**Problem statement**
Reproduce the lines of the listing below from the line containing "Viewport: 1304px width, 997px height." through the end of the listing, inclusive, with nothing changed.

[Records for locating displayed items]
* BEGIN *
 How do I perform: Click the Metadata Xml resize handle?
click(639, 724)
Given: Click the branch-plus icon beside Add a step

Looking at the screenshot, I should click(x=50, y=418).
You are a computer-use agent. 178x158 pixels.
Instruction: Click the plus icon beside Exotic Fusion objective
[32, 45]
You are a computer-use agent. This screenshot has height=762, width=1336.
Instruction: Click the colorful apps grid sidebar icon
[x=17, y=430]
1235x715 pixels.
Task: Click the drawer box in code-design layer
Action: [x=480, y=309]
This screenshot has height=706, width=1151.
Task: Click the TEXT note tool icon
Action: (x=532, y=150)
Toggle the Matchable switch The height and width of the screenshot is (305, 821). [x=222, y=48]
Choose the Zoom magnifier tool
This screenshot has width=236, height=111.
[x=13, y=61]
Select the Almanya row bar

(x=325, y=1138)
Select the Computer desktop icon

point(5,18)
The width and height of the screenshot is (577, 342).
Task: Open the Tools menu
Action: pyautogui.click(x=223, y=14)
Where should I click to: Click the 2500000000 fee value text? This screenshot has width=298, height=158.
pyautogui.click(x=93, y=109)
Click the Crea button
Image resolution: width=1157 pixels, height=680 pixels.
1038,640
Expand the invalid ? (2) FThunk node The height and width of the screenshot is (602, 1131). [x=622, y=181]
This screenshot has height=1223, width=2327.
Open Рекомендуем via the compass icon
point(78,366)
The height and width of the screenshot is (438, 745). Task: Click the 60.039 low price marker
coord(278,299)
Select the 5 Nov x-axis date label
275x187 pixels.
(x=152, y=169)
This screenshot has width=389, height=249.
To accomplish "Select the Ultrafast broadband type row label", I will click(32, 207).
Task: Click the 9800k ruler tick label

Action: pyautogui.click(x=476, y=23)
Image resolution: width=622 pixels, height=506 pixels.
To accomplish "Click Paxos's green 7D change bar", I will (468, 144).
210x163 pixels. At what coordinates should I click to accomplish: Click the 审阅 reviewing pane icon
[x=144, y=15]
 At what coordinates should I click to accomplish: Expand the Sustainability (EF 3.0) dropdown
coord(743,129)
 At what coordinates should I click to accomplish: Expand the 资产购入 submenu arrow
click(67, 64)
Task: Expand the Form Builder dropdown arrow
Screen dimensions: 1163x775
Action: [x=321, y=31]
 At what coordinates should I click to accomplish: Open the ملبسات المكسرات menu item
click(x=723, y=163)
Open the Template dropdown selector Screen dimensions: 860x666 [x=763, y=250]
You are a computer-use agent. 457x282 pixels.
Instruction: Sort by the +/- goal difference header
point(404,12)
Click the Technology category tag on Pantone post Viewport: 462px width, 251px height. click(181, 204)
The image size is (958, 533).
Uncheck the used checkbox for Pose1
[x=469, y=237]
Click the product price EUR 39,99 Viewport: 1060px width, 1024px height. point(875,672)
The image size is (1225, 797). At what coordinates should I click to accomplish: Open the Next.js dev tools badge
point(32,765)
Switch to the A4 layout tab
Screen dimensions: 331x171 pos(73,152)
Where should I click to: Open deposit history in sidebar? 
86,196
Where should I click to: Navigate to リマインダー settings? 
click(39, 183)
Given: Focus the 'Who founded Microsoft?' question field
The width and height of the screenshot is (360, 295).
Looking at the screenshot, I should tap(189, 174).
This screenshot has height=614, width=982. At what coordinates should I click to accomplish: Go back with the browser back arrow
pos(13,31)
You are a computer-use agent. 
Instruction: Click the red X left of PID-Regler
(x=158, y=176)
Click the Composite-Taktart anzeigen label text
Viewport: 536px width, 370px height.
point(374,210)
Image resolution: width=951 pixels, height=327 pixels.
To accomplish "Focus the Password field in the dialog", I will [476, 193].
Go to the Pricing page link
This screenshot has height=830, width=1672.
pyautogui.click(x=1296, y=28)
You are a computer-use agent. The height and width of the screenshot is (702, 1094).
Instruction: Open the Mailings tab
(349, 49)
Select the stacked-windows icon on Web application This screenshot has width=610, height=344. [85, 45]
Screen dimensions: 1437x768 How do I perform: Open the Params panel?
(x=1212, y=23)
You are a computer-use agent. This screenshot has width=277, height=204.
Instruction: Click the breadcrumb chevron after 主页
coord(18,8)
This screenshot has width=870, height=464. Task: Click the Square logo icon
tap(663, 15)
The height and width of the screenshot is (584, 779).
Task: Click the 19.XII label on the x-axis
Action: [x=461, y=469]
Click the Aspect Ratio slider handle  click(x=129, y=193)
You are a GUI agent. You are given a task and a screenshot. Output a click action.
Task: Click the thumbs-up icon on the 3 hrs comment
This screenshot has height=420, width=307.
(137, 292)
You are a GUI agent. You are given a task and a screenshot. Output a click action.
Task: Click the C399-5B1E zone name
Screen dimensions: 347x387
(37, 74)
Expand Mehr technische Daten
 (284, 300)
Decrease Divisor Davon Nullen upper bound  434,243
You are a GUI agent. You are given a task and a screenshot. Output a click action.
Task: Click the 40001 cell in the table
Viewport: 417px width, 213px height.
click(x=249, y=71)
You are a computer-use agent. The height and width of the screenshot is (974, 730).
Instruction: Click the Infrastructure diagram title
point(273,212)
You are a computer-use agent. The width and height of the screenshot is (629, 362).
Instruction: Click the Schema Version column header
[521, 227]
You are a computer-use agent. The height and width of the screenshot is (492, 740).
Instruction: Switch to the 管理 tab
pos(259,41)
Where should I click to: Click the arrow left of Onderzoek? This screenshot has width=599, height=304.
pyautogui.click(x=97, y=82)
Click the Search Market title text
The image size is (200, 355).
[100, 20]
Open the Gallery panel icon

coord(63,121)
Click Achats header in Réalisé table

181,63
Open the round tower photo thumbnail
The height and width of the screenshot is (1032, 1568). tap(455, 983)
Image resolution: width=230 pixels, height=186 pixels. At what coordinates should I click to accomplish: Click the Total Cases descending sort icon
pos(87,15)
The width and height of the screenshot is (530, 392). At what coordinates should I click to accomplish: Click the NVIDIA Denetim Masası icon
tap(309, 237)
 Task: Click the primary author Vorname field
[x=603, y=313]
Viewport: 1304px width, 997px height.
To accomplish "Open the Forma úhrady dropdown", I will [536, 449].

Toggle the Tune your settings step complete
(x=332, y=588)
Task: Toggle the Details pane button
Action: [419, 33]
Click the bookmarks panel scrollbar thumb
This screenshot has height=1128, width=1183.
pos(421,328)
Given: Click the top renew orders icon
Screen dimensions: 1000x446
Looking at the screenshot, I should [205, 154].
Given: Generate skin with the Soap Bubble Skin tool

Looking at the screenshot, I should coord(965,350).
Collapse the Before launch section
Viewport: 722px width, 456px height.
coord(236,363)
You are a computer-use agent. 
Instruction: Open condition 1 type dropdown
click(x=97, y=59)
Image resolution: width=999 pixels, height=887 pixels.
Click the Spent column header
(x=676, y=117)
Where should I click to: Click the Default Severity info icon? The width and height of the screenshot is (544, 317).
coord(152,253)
* END *
**Finished answer**
Viewport: 1304px width, 997px height.
To accomplish "Open the Forma úhrady dropdown", I will [536, 449].

Toggle the Tune your settings step complete
(x=332, y=588)
Task: Toggle the Details pane button
Action: [419, 33]
Click the bookmarks panel scrollbar thumb
This screenshot has height=1128, width=1183.
pos(421,328)
Given: Click the top renew orders icon
Screen dimensions: 1000x446
Looking at the screenshot, I should [205, 154].
Given: Generate skin with the Soap Bubble Skin tool

Looking at the screenshot, I should coord(965,350).
Collapse the Before launch section
Viewport: 722px width, 456px height.
coord(236,363)
You are a computer-use agent. 
Instruction: Open condition 1 type dropdown
click(x=97, y=59)
Image resolution: width=999 pixels, height=887 pixels.
Click the Spent column header
(x=676, y=117)
Where should I click to: Click the Default Severity info icon? The width and height of the screenshot is (544, 317).
coord(152,253)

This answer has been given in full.